- [Task description]:
If a line includes "will", copy it out of the entries.
··········
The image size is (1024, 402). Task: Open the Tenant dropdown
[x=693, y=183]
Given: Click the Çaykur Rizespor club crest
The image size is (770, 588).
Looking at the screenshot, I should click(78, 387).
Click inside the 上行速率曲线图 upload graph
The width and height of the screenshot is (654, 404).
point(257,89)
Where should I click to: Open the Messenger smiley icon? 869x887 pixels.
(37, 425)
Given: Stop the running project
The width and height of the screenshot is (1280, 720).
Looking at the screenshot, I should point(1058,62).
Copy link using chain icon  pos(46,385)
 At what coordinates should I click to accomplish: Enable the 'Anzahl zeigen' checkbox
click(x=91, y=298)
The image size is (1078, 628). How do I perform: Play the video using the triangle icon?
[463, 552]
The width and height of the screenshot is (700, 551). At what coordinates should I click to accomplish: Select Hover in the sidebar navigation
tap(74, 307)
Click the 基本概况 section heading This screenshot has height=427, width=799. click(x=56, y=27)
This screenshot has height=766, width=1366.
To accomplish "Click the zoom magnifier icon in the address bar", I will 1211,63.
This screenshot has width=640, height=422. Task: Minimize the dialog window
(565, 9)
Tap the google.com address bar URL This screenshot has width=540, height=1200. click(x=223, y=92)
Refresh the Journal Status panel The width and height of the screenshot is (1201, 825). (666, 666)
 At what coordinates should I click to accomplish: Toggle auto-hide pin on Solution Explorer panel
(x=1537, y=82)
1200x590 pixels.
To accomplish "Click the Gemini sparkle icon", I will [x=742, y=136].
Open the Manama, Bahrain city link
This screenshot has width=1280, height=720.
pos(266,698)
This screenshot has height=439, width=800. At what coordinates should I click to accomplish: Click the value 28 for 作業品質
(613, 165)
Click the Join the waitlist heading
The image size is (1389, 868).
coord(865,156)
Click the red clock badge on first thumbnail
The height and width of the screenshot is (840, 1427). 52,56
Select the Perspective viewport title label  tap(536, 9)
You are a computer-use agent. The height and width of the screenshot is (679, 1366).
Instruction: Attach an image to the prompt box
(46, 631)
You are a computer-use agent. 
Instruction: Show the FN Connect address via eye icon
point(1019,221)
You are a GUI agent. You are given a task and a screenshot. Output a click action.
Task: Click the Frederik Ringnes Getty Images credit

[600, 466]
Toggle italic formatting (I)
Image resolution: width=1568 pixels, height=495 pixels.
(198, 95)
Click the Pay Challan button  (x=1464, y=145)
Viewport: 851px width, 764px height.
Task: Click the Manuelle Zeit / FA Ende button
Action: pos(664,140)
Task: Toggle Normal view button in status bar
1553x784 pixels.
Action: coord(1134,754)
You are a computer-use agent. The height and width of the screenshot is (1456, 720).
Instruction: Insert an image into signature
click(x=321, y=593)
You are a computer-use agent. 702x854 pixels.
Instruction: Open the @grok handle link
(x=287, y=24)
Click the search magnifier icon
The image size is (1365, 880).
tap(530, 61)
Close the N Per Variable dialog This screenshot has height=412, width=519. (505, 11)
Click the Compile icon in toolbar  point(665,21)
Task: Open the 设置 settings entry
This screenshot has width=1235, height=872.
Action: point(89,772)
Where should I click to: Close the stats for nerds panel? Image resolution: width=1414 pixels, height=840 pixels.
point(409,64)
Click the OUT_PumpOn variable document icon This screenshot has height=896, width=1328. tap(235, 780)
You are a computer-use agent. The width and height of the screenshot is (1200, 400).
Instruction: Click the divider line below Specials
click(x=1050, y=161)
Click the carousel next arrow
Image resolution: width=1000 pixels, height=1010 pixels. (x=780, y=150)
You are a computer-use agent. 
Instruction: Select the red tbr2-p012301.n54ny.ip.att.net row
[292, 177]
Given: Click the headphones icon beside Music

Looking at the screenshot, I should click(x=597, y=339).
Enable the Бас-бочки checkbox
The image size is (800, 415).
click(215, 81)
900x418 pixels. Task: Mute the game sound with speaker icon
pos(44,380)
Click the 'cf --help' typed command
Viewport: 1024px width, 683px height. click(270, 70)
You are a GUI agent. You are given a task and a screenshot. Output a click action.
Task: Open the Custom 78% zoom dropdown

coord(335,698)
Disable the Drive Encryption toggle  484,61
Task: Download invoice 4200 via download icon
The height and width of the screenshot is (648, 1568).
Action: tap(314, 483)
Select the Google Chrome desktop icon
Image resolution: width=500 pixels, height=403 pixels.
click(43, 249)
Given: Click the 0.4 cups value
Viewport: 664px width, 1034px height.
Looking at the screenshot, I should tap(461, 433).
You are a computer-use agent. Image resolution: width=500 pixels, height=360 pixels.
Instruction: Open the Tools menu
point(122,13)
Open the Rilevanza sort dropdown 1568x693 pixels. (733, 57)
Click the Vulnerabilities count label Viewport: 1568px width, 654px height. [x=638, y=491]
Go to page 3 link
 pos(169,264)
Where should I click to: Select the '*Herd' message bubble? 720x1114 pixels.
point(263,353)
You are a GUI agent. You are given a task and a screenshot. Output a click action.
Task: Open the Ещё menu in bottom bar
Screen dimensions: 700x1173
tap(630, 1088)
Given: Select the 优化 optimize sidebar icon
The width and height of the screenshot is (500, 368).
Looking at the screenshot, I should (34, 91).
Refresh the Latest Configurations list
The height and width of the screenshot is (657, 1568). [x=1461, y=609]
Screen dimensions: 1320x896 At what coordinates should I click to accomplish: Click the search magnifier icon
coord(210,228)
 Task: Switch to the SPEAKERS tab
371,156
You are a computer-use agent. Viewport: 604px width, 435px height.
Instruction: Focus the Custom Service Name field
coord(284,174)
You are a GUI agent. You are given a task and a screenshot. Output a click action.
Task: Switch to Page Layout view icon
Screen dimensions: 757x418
··········
- [Completed exercise]:
To accomplish "Click the zoom magnifier icon in the address bar", I will 1211,63.
To accomplish "Click the Gemini sparkle icon", I will [x=742, y=136].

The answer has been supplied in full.